The paper introduces ProofSeek, a framework that leverages supervised and reinforcement learning to automate the generation and verification of formal proofs.
It integrates natural language autoformalization and heuristic proof augmentation to structure proofs for formal software verification.
Experiments on miniF2F and policy datasets demonstrate ProofSeek’s efficiency in handling complex LLM-generated code verification tasks.

Neural Theorem Proving: Generating and Structuring Proofs for Formal Verification

Introduction

The paper "Neural Theorem Proving: Generating and Structuring Proofs for Formal Verification" introduces the ProofSeek framework, designed to automate the process of generating and verifying proofs for formal software verification. Given the recent advances in LLMs, formal theorem proving has gained renewed attention due to its ability to enhance interpretability and verification, particularly for LLM-generated code. The task remains challenging due to the complexity inherent in modeling computer programs as formal mathematical statements.

ProofSeek addresses the shortcomings of previous proof generation paradigms—whole proof generators and proof step generators—by bridging gaps through its three-component framework. These components include generating natural language statements, utilizing an LLM for formal proof generation, and employing heuristics from ProofAug to construct final proofs which are amenable to validation by systems such as Isabelle. A critical innovation of this work is its two-stage fine-tuning approach, leveraging both SFT-based and RL-based training to enhance the model's ability to generate syntactically impeccable and verifiable proofs.

Background

Formal theorem proving, operating at the intersection of mathematics and computer science, translates computer program correctness into formal language. Though powerful, traditional formal verification is tedious and demands significant domain expertise. Automated theorem proving through machine learning has primarily focused on premise selection and proof search. However, LLMs have catalyzed fresh approaches to proof synthesis.

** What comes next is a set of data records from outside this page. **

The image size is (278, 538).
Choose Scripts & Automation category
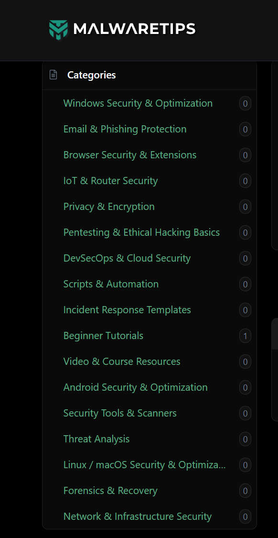pos(111,284)
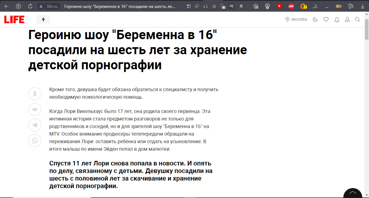Open browser downloads panel
The image size is (369, 198).
point(363,6)
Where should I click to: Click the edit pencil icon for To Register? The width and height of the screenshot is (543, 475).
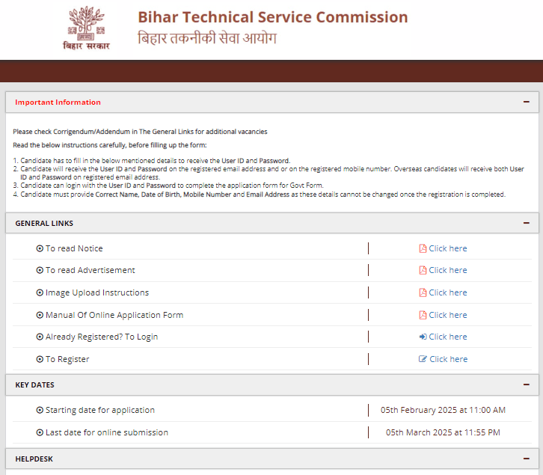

Neural theorem proving leverages LLMs alongside symbolic proof assistants. The paper outlines two central methodologies: single-pass and proof-step. Both have limitations regarding scalability and lemma utilization. Reinforcement learning emerges as a promising strategy, enhancing proof generation models by exploiting reward mechanisms that encourage logical consistency and success.

Method

ProofSeek Framework:

ProofSeek integrates the principles of DSP workflow and ProofAug's construction method. It is structured into two components: fine-tuning a LLM (Figure 1(a)) and proof generation/verification (Figure 1(b)). Fine-tuning involves two main stages:

Supervised Fine-Tuning (SFT): Training involves statement-proof pairs, leveraging LoRA for parameter-efficient model adaptation.
Reinforcement Learning (RL): Using GRPO, ProofSeek optimizes output generation through relative ranking, further validating via PISA.

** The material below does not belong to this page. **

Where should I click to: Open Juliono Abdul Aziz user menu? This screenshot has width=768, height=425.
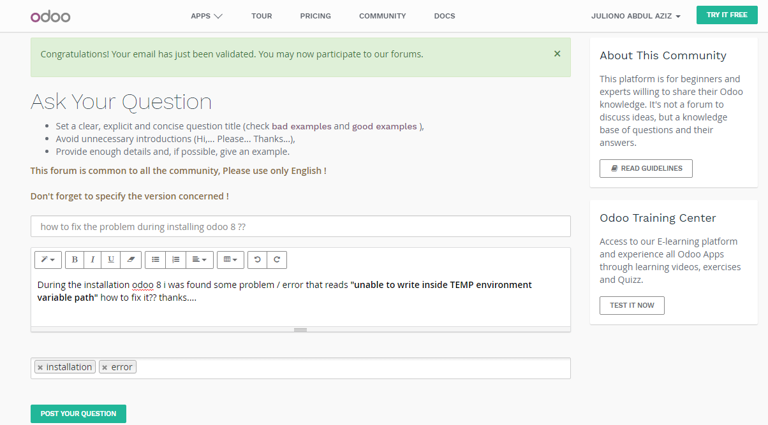point(635,16)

The autoformalization phase converts natural language problems into formal statements, critical for consistent proof generation. Proof construction then employs ProofAug strategies such as effective recursive proving and heuristic tactics to iteratively achieve verified proofs.

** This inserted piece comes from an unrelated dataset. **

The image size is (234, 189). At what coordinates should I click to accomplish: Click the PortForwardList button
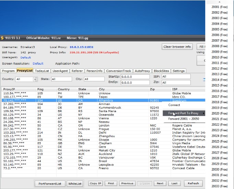pyautogui.click(x=50, y=184)
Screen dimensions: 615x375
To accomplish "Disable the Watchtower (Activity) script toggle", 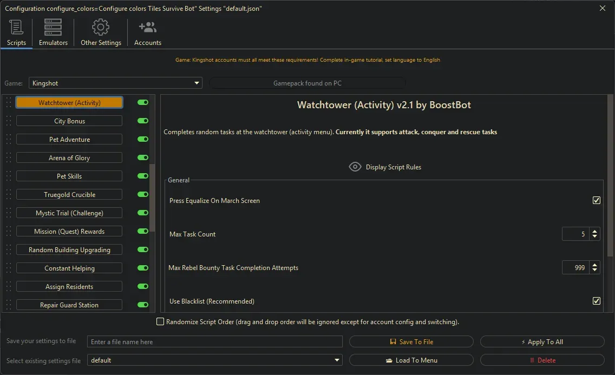I will tap(142, 102).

Figure 1: The two core components within the ProofSeek framework: (a) the fine-tuning LLM module, (b) the proof generation and verification module

Experiments

ProofSeek is evaluated using the miniF2F-test dataset and the Quacky dataset for AWS S3 bucket policies. These experiments demonstrate ProofSeek’s capability to effectively autoformalize and generate proofs in unseen domains, achieving comparable success rates to other approaches but with enhanced computational efficiency. Notably, ProofSeek exhibits superior performance when verifying structured policy codes generated by LLMs, highlighting its practical applicability.

Conclusion

ProofSeek extends the capabilities of neural theorem proving by offering a generalized framework capable of addressing computational and verification challenges through effective integration of LLMs and symbolic reasoning. Despite trailing SOTA benchmarks slightly, its utility in real-world applications is clear, paving the way for future exploration into model reliability, consistency, and further integration of symbolic reasoning systems such as knowledge graphs.